Task to carry out
Using the listing below, reproduce exactly the lines from the one with "Sort by the Khớp column header" through the last, with all pictures left out.

Task inputs
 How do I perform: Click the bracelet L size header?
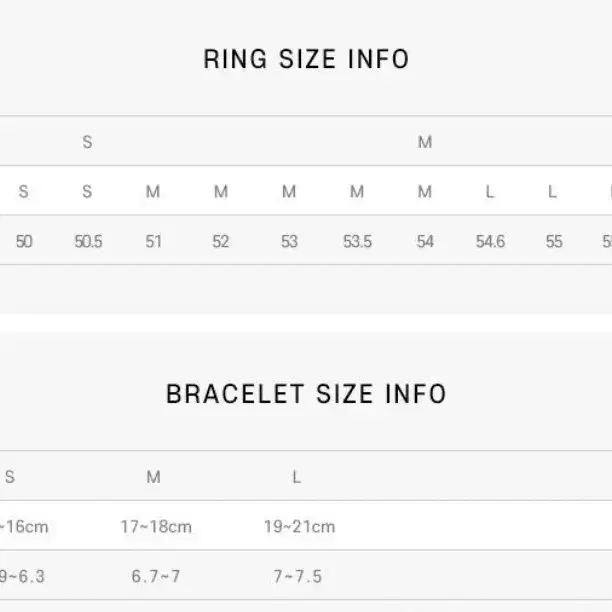coord(297,477)
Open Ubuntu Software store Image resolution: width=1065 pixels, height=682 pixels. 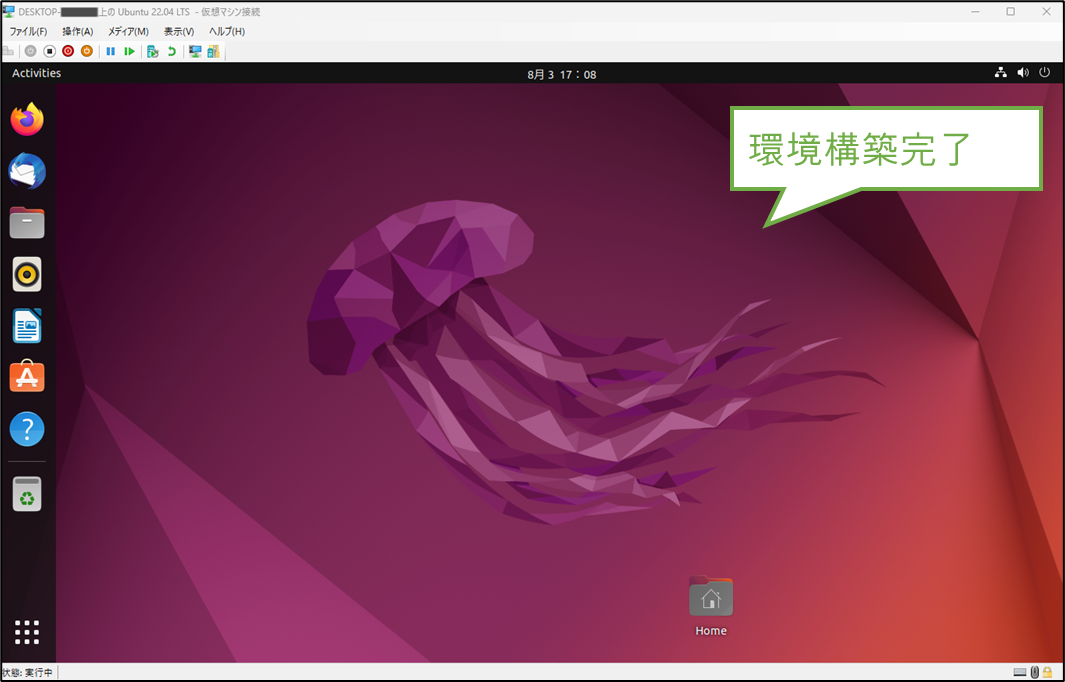tap(26, 377)
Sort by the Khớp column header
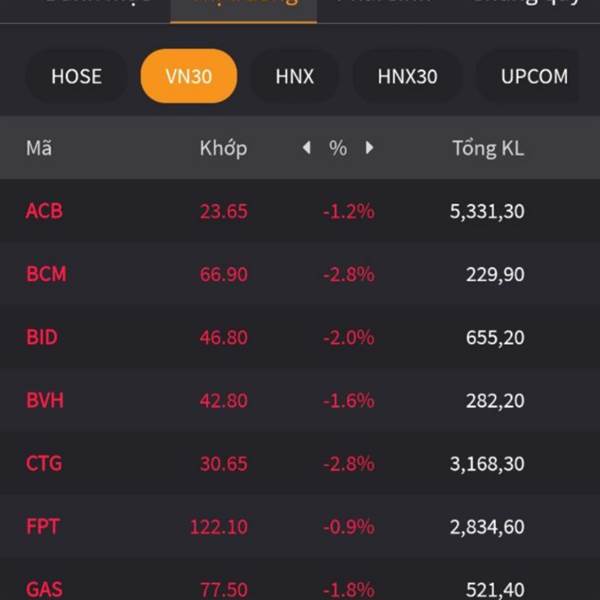600x600 pixels. click(x=223, y=148)
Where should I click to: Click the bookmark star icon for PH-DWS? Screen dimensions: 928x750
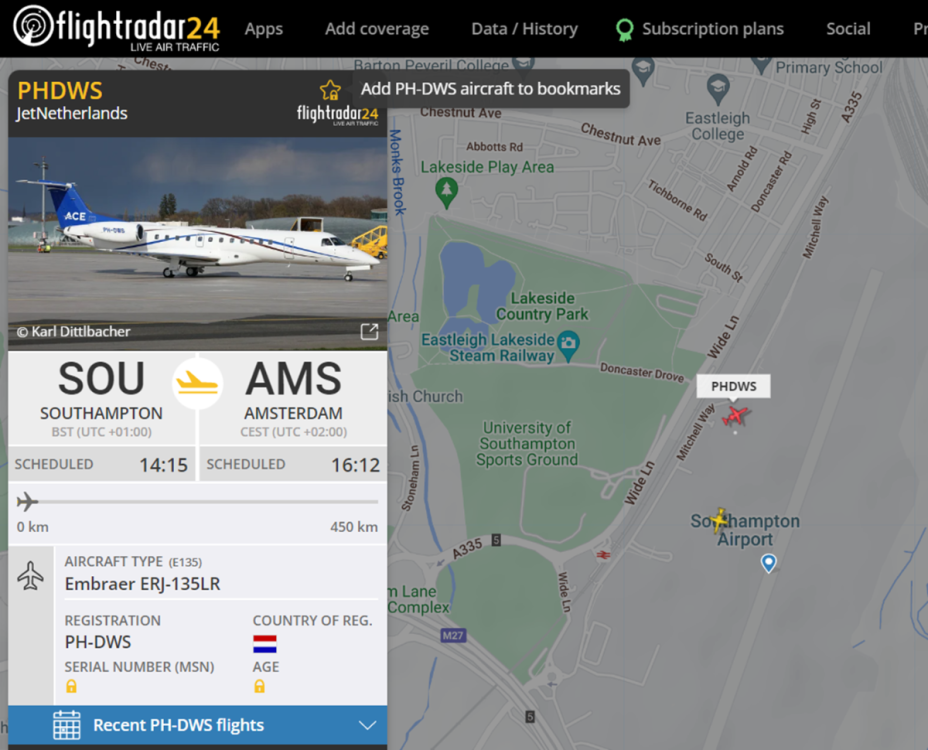click(x=330, y=90)
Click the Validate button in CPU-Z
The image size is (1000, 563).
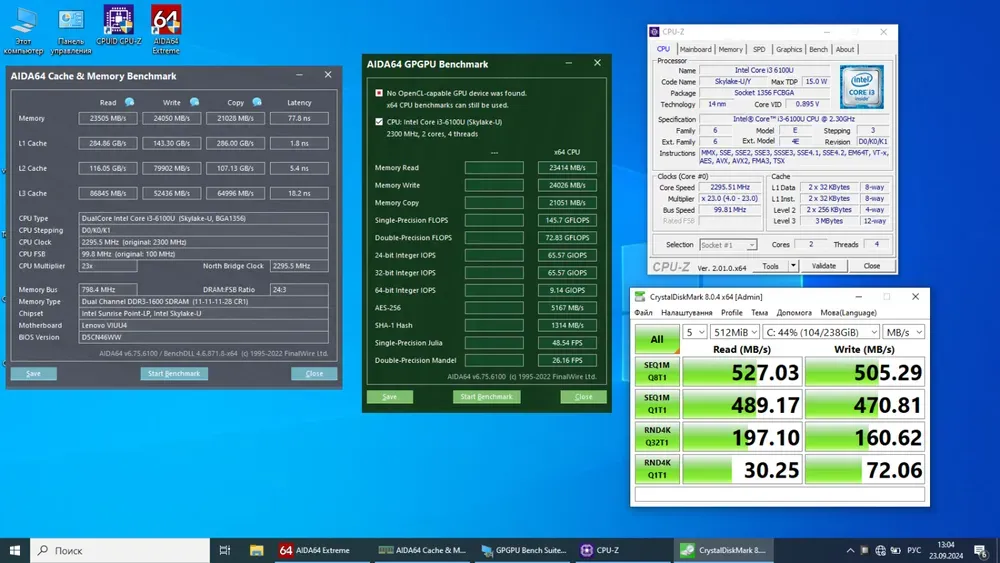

Response box
Sort by the Khớp column header
600x600 pixels. click(x=223, y=148)
Where should I click to: Click the bookmark star icon for PH-DWS? Screen dimensions: 928x750
click(x=330, y=90)
Click the Validate button in CPU-Z
The image size is (1000, 563).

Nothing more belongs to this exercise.